I love and hate errands. I know I have to get things done when my free time is so limited but I hate the thought of leaving my apartment after working long hours all week. I am from the old school of making lists on a notepad. I know it’s the way of the caveman or woman but I can’t break habits that have worked for most of my life.
The computer and cell phone have helped but I still resort to a notepad and pencil. Not even a pen. Pencil works for me. Helps me to clean up without the confusion. Much like life. Sometimes I wish I had a huge pencil with an even bigger eraser that I could move things around or just eliminate all together but that’s for another blog.
I feel good when I mark things off my list like I’ve actually moved on with my life and made everything seem organized and in place.
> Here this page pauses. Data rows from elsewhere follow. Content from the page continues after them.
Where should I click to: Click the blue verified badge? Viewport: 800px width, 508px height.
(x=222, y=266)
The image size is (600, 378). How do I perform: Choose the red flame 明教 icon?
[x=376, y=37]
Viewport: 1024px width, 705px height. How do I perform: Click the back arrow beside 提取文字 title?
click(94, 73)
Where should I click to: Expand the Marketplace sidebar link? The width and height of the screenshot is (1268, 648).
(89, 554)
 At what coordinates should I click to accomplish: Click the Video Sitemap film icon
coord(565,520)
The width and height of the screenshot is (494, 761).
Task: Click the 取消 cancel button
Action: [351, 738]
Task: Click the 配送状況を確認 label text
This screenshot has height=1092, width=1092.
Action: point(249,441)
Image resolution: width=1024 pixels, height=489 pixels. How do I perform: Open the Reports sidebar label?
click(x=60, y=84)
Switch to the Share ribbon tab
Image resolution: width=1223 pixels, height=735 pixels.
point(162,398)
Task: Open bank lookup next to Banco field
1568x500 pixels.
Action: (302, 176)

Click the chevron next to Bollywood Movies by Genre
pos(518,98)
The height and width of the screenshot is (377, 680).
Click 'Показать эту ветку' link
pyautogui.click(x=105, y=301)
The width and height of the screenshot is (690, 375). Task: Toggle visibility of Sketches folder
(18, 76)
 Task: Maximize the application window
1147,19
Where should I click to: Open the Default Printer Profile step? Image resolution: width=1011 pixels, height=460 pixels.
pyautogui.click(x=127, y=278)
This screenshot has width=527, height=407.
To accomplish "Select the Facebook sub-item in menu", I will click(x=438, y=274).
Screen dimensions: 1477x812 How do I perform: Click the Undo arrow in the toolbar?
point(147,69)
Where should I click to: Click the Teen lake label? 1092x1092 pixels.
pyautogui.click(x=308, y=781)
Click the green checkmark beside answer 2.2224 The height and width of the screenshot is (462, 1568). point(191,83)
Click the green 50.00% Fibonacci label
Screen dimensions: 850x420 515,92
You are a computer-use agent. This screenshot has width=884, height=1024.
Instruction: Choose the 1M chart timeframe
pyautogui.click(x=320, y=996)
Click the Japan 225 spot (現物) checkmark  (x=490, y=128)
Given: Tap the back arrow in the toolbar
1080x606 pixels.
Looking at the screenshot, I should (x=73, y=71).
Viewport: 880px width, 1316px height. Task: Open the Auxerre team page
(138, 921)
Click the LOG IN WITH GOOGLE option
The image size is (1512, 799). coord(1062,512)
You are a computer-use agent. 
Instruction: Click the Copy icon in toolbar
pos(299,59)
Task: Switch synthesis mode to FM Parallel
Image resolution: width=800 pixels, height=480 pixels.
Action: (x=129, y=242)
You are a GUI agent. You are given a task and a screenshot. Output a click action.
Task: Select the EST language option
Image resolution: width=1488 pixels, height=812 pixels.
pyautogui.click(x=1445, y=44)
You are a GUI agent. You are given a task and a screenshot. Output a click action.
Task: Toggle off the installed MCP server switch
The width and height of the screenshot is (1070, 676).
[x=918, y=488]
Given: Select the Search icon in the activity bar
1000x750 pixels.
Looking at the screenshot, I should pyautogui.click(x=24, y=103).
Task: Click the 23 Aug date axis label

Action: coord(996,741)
Ok, who am I kidding? The things on my list are made up of groceries, paying bills, emails for the job, laundry, phone calls and anything else I can think of that I feel the need to address at that moment.
There are things that go on my list but seem to move from week to week. Things that are long term and most of the time not very pleasant. They take time and lots of attention and energy. However they are the things that wake me up at night nagging me to get finished. They are the things that tell me I need to move on with my life regardless of how painful or lonely it will be.
The biggest errand and the most profound one is to tell myself that this errand is in my best interest and in the long run will clear the way to move on in a way that I haven’t been doing. I’ve been moving it from list to list week to week. Being tired is a great excuse for not doing that errand. Doing busy work like groceries and paying bills and laundry are the quick fixes in making me feel like I am moving on.
But to really feel like I am running that errand on a more metaphysical level I have to realize that without facing it I will never finish. And that unfinished errand will keep me from happiness.